**Requirement**
Rewrite the listing below with every "agent" changed to "assistant" and all else the same. Leave the pictures out.

(Entries from a collection)
....

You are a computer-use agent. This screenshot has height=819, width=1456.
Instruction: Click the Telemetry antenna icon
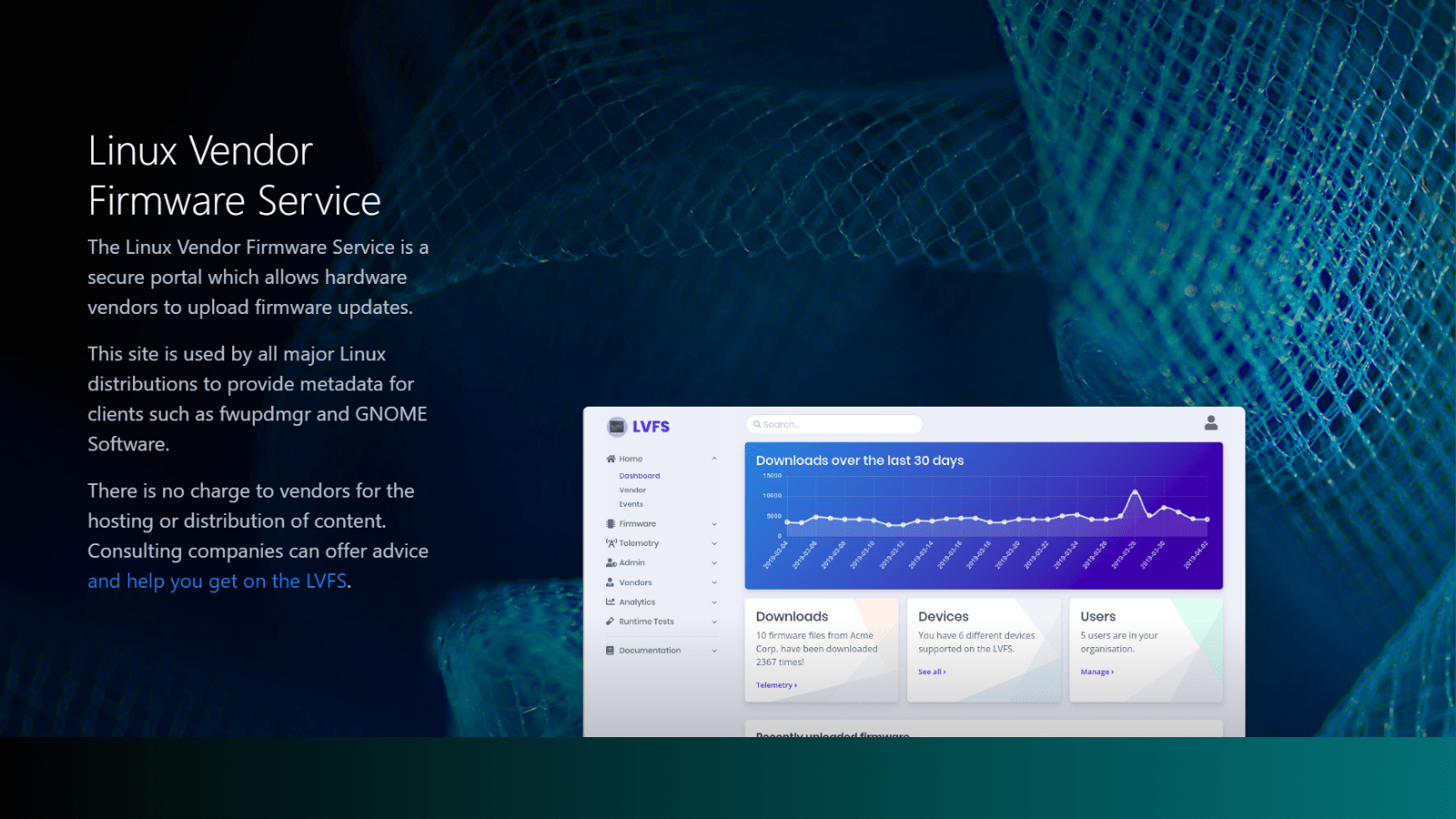pos(611,543)
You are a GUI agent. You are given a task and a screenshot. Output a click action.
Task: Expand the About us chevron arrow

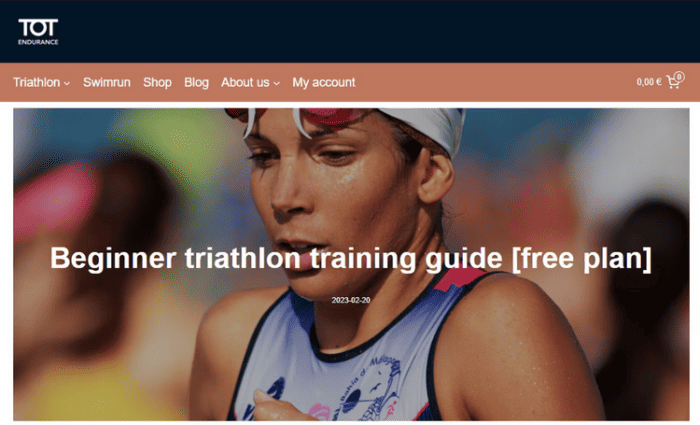276,83
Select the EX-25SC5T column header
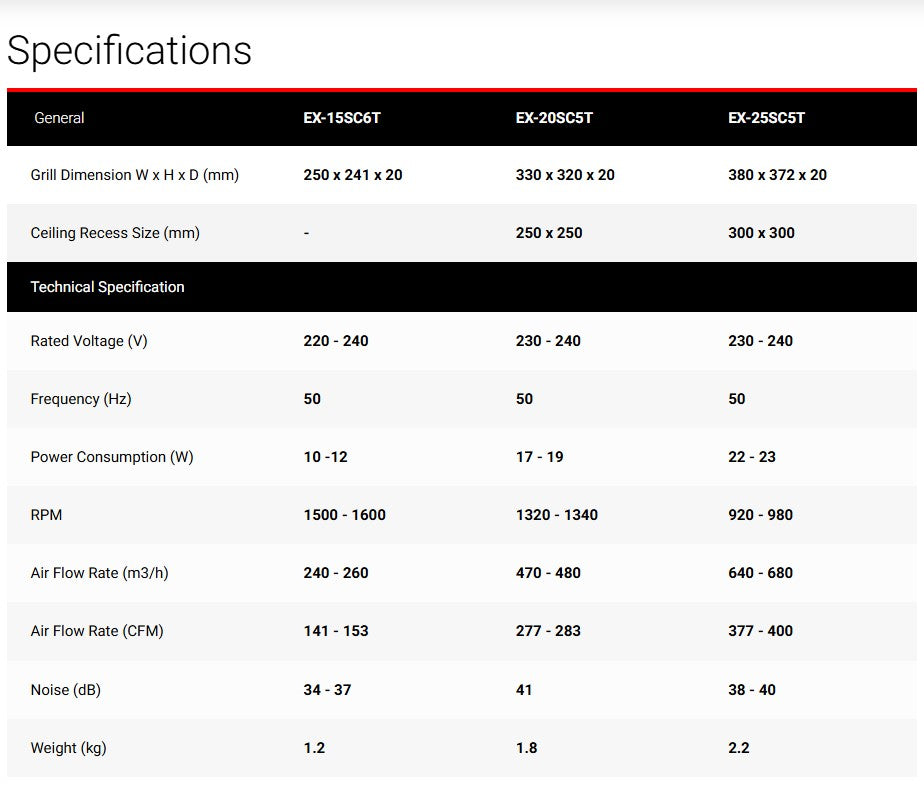This screenshot has width=924, height=786. pyautogui.click(x=766, y=118)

....

**Answer to this problem**
You are a computer-use assistant. This screenshot has height=819, width=1456.
Instruction: Click the Telemetry antenna icon
pos(611,543)
You are a GUI assistant. You are given a task and a screenshot. Output a click action.
Task: Expand the About us chevron arrow

276,83
Select the EX-25SC5T column header
This screenshot has width=924, height=786. pyautogui.click(x=766, y=118)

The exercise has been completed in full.